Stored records
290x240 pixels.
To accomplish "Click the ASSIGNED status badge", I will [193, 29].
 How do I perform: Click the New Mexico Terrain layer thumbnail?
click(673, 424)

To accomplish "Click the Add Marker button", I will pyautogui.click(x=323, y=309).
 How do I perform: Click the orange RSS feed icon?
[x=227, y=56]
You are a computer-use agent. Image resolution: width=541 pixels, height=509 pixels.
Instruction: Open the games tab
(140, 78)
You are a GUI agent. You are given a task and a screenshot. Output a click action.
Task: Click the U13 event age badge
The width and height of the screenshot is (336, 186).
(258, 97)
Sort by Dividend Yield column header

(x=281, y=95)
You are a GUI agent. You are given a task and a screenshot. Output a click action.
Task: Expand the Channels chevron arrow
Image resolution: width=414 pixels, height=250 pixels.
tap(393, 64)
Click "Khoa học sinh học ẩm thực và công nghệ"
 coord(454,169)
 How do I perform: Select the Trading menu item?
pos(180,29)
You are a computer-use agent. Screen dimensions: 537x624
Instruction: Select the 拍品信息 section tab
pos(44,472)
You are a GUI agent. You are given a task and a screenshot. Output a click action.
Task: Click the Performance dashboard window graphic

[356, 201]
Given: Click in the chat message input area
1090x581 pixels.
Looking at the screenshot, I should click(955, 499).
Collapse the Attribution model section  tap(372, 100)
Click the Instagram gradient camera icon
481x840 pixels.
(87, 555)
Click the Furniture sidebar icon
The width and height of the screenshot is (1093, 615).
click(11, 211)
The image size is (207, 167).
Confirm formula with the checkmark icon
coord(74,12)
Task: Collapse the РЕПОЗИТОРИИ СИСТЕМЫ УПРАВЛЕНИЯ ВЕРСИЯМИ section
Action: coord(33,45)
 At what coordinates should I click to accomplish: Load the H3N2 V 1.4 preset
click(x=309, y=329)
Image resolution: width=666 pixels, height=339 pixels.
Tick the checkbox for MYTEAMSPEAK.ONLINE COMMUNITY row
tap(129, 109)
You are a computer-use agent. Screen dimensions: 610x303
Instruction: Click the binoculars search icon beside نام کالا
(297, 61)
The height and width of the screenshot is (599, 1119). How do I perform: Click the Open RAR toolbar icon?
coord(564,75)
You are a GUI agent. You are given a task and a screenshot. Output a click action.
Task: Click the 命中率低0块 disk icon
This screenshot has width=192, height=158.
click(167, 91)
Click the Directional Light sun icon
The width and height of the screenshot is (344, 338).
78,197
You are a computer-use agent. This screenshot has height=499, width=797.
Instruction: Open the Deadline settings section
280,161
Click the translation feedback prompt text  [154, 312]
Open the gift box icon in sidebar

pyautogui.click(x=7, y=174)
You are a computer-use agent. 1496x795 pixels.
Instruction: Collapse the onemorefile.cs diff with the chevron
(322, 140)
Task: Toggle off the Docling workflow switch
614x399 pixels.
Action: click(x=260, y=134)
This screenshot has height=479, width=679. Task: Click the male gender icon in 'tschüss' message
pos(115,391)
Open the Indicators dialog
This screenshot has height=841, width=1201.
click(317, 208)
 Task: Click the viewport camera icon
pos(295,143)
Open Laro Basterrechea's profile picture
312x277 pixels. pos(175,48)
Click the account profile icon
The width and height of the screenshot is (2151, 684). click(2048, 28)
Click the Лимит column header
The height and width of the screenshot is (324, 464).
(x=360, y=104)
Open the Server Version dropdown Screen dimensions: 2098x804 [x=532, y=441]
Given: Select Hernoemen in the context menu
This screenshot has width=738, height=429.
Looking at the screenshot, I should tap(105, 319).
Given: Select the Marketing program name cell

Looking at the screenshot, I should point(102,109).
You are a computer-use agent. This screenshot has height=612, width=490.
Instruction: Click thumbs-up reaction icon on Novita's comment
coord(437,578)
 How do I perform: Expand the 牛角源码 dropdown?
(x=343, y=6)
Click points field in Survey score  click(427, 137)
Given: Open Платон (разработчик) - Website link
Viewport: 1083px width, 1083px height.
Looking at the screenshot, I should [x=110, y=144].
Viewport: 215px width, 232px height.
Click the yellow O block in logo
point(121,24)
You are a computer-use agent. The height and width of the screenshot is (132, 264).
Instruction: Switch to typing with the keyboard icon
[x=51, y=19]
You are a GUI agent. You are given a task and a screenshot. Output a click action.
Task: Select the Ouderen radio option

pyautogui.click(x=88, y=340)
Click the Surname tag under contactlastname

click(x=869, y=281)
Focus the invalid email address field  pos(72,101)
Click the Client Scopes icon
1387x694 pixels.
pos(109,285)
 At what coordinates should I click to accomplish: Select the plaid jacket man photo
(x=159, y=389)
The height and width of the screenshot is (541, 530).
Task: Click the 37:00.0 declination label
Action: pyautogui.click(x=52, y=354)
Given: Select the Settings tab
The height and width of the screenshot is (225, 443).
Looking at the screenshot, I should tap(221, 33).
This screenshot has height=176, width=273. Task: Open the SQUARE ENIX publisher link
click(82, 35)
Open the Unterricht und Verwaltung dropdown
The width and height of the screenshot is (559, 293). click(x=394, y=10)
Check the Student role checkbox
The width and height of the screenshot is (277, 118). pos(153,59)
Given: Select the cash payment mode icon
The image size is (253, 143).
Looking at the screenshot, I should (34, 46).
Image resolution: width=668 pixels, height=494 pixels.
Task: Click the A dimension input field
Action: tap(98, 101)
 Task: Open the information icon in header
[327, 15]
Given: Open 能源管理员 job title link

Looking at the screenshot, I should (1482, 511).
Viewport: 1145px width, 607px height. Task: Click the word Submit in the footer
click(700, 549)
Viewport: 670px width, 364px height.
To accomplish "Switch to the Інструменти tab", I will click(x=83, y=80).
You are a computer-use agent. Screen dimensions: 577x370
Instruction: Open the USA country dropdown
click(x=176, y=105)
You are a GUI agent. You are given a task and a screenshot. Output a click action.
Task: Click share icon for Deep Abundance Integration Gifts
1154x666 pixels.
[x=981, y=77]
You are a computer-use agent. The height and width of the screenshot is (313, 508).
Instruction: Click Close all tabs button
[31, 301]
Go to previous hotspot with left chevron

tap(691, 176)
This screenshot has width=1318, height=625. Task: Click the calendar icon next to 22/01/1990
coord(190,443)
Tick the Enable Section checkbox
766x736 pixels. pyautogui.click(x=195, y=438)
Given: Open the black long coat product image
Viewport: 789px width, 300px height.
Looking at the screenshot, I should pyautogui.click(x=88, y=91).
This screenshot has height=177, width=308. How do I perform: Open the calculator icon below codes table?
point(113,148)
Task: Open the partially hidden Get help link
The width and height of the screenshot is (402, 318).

Work to do: Rename "checkmark" to "tick mark" in the data, covering only the stretch from the line that contains "The image size is (207, 167)." through the line that contains "click(x=309, y=329)". Reproduce those lines with everything else left as it is.

Task solution:
The image size is (207, 167).
Confirm formula with the tick mark icon
coord(74,12)
Task: Collapse the РЕПОЗИТОРИИ СИСТЕМЫ УПРАВЛЕНИЯ ВЕРСИЯМИ section
Action: coord(33,45)
 At what coordinates should I click to accomplish: Load the H3N2 V 1.4 preset
click(x=309, y=329)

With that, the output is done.